▶ **Work to be completed**: Scan the records below for the line containing "Hafen Stralsund (507, 1636)" and the line containing "Datenschutz (1003, 1882)". Copy both, plus every line between, exactly.

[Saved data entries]
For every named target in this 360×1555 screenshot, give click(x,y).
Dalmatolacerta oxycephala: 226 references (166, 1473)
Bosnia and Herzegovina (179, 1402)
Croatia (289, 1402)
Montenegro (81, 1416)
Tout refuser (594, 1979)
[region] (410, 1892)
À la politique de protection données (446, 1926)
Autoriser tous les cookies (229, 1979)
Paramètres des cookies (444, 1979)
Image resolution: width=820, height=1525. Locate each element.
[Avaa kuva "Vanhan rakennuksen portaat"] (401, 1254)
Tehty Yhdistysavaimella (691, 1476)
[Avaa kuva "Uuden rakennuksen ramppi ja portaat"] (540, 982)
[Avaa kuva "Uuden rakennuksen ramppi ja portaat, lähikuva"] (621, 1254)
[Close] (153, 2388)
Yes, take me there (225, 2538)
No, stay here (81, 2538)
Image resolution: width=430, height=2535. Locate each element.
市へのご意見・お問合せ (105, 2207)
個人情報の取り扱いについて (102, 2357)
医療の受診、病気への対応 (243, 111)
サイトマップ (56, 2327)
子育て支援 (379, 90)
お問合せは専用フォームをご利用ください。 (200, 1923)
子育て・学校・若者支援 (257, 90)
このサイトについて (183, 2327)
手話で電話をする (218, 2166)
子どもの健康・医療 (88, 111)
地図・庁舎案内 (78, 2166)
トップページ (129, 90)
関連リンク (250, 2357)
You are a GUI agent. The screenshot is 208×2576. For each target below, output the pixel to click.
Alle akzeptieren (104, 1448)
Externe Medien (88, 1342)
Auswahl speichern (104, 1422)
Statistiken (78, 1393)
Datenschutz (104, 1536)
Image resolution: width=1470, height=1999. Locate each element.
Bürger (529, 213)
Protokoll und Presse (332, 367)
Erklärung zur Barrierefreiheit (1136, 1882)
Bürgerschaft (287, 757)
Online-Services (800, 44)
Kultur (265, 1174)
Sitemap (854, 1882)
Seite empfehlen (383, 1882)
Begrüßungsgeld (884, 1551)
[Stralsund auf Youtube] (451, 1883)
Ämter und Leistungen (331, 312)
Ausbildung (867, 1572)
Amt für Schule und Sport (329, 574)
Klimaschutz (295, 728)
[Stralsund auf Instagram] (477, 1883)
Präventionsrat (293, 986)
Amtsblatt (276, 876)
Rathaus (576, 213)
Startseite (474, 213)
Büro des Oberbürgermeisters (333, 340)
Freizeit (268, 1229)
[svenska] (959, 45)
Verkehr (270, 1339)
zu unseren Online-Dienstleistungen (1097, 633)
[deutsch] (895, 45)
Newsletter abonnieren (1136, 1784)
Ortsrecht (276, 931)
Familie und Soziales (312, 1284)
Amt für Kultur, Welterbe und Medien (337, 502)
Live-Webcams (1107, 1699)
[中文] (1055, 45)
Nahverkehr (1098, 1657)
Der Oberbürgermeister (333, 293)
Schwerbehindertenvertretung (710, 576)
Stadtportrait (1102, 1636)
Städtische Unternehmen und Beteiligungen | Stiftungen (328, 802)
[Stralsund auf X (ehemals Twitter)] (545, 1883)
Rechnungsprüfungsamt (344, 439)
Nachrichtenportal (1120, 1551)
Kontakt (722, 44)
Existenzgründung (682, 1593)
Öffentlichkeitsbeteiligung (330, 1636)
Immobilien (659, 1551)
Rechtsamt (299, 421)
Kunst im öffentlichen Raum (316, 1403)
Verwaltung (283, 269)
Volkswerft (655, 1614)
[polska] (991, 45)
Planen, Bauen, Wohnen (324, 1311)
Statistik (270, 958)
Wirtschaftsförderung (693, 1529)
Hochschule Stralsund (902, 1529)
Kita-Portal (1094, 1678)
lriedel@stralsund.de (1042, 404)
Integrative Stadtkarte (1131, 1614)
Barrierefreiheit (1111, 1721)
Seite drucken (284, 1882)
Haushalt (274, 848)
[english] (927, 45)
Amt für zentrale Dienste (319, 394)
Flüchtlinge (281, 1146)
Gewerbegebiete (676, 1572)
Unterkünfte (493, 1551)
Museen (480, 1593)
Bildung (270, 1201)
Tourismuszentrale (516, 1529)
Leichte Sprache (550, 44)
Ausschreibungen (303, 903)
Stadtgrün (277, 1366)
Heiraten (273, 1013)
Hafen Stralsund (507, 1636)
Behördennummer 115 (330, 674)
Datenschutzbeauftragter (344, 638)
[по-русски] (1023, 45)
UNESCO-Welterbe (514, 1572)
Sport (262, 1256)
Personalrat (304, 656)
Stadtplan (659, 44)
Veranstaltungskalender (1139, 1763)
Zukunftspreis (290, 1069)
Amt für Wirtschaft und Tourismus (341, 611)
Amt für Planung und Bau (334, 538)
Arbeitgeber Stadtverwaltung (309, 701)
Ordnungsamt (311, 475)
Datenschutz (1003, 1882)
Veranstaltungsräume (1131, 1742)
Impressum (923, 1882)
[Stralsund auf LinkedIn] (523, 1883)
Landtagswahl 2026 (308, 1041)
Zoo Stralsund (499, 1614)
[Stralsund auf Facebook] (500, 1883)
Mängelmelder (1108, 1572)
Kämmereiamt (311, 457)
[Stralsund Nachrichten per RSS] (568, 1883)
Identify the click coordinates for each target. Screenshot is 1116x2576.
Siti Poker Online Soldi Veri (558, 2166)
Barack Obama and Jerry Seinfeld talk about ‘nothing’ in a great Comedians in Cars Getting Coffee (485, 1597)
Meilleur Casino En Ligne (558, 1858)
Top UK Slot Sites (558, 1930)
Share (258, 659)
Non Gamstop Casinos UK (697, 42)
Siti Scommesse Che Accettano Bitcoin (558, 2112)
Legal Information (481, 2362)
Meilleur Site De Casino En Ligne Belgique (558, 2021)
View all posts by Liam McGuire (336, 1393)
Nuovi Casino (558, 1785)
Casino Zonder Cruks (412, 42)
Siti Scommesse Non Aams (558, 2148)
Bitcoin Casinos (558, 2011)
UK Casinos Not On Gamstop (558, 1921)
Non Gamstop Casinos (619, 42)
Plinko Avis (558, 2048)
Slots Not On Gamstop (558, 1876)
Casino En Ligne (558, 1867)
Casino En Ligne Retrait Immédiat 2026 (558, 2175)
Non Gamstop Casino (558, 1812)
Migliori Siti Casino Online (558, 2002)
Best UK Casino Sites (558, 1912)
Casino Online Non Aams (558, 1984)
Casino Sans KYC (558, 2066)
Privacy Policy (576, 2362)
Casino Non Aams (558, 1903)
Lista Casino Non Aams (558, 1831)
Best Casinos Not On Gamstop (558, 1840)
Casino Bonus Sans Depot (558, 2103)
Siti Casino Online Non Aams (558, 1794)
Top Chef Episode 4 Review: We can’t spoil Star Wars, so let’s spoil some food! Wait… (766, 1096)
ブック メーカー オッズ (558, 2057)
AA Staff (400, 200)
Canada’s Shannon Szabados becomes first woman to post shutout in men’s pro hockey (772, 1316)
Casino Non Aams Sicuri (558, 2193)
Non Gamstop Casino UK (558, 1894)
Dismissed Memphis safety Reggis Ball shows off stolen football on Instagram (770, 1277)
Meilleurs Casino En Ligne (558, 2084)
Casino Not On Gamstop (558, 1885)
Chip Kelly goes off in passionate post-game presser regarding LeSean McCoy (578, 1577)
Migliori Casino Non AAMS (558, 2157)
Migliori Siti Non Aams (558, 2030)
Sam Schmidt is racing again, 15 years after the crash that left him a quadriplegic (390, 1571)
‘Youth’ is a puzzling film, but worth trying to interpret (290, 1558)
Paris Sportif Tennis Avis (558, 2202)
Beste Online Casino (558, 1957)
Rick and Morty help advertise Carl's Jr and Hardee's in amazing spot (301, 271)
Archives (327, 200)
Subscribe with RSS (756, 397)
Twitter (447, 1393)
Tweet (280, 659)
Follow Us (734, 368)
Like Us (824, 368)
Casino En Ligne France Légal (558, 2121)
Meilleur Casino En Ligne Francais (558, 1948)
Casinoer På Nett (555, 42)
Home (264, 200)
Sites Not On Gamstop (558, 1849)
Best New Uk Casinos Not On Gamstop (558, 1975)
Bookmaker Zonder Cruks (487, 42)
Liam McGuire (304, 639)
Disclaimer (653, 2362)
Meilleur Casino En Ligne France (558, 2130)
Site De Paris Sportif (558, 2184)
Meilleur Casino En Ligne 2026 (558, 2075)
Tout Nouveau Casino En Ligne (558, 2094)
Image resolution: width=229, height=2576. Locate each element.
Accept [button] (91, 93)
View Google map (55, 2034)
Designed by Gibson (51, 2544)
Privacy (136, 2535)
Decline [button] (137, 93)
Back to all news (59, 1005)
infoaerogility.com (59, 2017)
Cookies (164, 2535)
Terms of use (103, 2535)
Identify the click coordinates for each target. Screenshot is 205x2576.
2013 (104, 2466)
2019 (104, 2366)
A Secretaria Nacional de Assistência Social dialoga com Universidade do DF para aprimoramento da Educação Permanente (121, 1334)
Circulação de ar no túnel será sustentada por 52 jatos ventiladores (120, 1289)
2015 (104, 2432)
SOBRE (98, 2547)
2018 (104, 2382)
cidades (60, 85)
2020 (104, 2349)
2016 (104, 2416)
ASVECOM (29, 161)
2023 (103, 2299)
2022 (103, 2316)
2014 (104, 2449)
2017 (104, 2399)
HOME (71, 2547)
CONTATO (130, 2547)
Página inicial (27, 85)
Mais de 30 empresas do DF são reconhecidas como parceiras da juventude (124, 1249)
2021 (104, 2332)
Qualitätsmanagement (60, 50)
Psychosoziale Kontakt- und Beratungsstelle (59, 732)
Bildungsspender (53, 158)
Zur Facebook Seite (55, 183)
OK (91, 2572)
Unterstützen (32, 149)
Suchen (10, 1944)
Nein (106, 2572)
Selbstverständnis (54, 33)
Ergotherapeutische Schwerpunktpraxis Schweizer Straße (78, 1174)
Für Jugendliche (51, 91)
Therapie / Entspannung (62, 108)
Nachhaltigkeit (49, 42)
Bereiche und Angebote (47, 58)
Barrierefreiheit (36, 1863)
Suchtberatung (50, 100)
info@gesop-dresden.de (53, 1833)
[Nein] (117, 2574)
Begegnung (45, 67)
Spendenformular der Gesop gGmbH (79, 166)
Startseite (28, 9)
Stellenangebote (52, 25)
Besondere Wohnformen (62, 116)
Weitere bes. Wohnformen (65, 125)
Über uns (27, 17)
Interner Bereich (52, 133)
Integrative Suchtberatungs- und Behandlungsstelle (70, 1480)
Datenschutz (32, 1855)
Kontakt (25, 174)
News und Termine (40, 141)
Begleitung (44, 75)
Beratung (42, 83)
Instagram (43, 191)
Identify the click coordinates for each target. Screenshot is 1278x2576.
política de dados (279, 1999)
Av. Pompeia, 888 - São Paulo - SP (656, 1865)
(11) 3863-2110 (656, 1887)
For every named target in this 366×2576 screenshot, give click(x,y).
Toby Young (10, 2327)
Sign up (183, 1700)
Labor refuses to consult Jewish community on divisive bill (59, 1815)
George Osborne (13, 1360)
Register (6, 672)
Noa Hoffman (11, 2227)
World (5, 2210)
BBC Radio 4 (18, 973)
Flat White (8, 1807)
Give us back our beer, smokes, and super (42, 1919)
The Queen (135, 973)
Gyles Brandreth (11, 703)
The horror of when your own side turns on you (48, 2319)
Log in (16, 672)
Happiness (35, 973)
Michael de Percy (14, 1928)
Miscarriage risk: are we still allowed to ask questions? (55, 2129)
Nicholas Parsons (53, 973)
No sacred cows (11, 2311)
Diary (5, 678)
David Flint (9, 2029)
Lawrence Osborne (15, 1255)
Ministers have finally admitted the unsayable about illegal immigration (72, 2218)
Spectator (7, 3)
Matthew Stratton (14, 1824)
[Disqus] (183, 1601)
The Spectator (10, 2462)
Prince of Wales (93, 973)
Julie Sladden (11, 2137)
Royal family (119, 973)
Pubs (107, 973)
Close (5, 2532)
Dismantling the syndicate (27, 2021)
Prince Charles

▶ **Result of the exercise**:
Hafen Stralsund (507, 1636)
Behördennummer 115 (330, 674)
Datenschutzbeauftragter (344, 638)
[по-русски] (1023, 45)
UNESCO-Welterbe (514, 1572)
Sport (262, 1256)
Personalrat (304, 656)
Stadtplan (659, 44)
Veranstaltungskalender (1139, 1763)
Zukunftspreis (290, 1069)
Amt für Wirtschaft und Tourismus (341, 611)
Amt für Planung und Bau (334, 538)
Arbeitgeber Stadtverwaltung (309, 701)
Ordnungsamt (311, 475)
Datenschutz (1003, 1882)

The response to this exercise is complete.